Professor Eugene Moll, Kirstenhof
Janine Myburgh, president of the Cape Chamber of Commerce and Industry’s comprehensive letter to the Bulletin (December 14) was excellent in many respects.
Her analogy with load-shedding was appropriate, but where she missed a beat was her solution which was more of the same; in simple terms, she was suggesting a further exploitation of resources. Where do wise-use and sustainability come into her solution?
No one, thus far, has sufficiently emphasised the point that in this day and age we all need to realise that we cannot live as we once did. We cannot continue our exploitative way of life without consequences, and if we are wise now, we can continue to enjoy a great life for a long time.

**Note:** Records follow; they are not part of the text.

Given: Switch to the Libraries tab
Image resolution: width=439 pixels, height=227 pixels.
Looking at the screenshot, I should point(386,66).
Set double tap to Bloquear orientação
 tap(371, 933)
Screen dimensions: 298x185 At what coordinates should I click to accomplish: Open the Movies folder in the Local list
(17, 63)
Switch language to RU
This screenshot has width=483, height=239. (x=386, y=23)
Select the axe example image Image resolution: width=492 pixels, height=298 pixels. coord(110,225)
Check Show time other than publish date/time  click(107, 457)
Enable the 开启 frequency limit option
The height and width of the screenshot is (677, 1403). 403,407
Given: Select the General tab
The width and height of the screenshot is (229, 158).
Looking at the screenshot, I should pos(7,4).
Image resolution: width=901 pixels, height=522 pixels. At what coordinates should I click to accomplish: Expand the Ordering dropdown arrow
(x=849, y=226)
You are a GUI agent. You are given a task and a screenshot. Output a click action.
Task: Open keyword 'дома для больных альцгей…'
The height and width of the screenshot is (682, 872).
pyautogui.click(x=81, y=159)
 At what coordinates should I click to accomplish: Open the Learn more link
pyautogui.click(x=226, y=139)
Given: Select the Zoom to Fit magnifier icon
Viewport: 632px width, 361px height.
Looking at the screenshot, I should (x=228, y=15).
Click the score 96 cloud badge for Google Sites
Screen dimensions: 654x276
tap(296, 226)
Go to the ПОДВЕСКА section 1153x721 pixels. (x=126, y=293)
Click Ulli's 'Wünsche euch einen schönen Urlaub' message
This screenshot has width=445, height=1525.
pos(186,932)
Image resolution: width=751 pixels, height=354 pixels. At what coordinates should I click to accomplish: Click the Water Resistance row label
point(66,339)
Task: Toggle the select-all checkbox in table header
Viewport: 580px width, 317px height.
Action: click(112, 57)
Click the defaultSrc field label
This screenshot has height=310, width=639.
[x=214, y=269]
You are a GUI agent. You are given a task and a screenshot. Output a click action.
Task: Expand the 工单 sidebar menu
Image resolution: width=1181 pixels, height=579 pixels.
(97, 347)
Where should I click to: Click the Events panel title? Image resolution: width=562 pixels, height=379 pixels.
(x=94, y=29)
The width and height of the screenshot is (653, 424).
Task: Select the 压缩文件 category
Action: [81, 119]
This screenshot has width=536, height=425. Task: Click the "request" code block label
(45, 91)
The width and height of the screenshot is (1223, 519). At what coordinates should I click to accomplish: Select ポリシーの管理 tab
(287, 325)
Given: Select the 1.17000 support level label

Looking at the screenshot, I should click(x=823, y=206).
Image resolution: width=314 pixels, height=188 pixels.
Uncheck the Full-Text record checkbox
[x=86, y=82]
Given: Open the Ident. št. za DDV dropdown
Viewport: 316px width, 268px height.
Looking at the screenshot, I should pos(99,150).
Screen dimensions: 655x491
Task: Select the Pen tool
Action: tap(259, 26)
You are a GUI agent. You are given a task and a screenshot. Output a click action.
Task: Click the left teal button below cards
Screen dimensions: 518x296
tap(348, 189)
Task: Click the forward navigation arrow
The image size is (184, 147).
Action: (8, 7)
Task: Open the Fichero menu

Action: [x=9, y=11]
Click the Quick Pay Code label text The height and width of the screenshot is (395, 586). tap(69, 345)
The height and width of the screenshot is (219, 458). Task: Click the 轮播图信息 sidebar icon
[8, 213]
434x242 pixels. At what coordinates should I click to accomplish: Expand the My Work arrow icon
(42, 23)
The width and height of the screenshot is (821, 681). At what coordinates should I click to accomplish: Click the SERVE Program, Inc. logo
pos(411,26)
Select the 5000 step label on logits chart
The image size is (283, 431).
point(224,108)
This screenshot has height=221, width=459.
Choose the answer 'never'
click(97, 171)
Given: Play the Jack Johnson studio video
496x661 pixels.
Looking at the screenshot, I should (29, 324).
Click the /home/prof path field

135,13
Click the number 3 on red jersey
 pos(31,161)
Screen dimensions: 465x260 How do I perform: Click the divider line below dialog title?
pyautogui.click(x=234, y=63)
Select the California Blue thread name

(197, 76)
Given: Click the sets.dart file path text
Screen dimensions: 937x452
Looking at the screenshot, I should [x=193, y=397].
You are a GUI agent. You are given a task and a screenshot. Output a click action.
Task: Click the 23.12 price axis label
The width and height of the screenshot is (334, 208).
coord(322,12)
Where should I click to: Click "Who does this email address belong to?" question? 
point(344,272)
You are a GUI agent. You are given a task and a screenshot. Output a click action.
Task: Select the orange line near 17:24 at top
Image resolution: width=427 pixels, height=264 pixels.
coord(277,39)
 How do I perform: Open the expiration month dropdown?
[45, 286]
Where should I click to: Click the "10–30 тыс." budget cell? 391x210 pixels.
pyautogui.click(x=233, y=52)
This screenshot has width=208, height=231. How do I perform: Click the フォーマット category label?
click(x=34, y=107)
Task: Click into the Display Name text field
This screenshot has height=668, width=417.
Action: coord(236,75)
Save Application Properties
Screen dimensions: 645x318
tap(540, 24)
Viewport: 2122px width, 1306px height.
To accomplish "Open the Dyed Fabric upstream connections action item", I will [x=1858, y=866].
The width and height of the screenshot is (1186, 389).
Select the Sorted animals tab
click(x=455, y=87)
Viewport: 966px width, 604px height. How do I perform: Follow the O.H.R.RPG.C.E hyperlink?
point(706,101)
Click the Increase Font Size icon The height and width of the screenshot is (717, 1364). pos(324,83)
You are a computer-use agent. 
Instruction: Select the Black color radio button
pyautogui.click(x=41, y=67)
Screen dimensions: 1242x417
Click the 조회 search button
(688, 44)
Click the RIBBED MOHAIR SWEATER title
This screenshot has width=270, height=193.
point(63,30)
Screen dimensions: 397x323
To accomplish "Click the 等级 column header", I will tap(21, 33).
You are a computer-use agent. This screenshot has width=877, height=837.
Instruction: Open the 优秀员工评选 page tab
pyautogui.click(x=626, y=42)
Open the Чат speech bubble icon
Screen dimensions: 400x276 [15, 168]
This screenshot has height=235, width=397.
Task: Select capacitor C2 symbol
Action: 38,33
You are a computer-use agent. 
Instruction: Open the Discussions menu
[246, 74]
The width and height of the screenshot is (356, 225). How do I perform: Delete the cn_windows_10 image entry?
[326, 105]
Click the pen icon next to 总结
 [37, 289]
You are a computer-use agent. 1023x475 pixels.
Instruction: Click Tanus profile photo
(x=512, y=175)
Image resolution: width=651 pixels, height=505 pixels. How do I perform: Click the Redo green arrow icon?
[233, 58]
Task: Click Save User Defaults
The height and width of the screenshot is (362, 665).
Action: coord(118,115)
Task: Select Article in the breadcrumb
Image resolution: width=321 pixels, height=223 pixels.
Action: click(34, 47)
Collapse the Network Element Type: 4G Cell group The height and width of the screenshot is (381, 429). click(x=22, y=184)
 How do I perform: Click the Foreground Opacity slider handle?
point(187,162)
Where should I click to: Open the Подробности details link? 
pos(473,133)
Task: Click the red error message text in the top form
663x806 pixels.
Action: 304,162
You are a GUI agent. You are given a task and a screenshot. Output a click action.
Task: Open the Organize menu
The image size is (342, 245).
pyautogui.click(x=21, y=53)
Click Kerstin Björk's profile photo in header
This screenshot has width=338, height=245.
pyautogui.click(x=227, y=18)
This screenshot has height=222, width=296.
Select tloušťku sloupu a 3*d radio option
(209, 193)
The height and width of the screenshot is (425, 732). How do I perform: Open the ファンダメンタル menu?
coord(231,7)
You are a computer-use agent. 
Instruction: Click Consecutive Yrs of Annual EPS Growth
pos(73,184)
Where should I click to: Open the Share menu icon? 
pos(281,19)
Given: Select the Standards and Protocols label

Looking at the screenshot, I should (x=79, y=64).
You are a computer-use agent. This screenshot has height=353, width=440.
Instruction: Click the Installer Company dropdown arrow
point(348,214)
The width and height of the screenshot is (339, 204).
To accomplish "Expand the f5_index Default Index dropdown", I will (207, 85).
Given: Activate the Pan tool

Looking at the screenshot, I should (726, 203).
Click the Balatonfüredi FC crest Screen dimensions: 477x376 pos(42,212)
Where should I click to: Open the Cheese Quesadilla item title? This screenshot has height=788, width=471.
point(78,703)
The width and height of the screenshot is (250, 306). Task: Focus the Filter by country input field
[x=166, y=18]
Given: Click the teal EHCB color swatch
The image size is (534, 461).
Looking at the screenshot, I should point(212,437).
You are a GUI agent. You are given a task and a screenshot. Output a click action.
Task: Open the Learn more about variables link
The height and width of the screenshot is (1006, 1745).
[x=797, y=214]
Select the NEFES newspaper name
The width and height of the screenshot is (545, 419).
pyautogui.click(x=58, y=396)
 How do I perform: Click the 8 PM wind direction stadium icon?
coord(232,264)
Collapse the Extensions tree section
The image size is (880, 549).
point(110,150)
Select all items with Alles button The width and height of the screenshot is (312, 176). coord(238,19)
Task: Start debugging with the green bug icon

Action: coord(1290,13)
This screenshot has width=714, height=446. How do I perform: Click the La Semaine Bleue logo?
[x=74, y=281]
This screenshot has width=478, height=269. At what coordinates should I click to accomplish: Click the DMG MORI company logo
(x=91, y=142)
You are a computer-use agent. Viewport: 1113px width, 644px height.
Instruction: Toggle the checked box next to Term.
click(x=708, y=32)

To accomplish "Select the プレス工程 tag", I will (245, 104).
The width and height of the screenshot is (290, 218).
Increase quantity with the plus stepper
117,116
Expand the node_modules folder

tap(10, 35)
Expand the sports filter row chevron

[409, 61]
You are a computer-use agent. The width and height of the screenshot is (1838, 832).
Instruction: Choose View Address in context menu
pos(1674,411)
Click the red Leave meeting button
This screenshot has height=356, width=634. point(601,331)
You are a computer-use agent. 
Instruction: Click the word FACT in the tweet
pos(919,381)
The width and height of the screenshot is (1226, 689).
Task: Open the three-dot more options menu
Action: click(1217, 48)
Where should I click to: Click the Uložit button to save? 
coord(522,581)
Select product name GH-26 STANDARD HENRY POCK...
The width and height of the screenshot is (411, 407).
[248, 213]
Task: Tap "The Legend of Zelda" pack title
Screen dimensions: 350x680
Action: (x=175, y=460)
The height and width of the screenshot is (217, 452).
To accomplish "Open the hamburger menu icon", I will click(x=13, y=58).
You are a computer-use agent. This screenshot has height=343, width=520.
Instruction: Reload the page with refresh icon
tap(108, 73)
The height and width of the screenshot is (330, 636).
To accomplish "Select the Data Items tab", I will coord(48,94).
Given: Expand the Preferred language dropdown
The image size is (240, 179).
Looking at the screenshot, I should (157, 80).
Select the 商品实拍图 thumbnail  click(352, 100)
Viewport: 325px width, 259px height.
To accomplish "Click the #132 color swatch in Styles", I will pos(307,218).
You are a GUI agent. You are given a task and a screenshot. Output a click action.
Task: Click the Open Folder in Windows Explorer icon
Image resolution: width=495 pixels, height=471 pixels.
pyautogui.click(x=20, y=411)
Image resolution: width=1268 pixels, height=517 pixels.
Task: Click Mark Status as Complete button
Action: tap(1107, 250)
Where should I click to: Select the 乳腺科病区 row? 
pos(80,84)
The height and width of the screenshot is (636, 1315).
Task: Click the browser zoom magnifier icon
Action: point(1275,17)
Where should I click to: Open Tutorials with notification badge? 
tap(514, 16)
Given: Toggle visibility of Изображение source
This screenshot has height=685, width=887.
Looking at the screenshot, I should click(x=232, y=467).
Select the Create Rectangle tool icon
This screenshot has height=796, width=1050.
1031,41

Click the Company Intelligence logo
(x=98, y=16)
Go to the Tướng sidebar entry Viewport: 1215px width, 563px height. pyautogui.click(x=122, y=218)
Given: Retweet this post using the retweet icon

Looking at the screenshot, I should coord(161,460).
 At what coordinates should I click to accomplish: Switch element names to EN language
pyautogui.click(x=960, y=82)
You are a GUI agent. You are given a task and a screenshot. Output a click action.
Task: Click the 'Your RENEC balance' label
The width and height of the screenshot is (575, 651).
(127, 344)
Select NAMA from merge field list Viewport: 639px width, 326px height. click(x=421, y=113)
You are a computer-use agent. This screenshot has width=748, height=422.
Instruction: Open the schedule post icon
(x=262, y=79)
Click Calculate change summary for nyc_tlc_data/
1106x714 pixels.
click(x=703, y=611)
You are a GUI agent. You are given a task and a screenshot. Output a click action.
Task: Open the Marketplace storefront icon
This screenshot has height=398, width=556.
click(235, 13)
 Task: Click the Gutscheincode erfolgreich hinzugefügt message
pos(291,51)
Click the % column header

The recent focus on our “Plastic Oceans” is but one startlingly example of what we are doing to the planet, highlighting the fact that somewhere, somehow, we have to make changes to our everyday lives.
As far as the water crisis is concerned, we all simply have to learn to live with less water.
This current “drought” may well be the new norm of Cape Town (Can we continue to predict next year’s rainfall on historical “norms” when the climate is changing? Surely the “experts” know this?).
For far too long, the City has turned a blind eye to those community-criminals who continue to use excessive water.
If a year ago the City had taken the firm stand to limit monthly household water we would be in much better shape today.
And there are many other water-saving solutions that are not energy and resource intensive. Yes, desalination is one answer, but is it the best for the planet?
People have to take more personal responsibility for their excessive use of limited resources and adjust their daily lives. If they will not do so willingly then they must be punished to conform to the new norms we have to adjust to in the Anthropocene!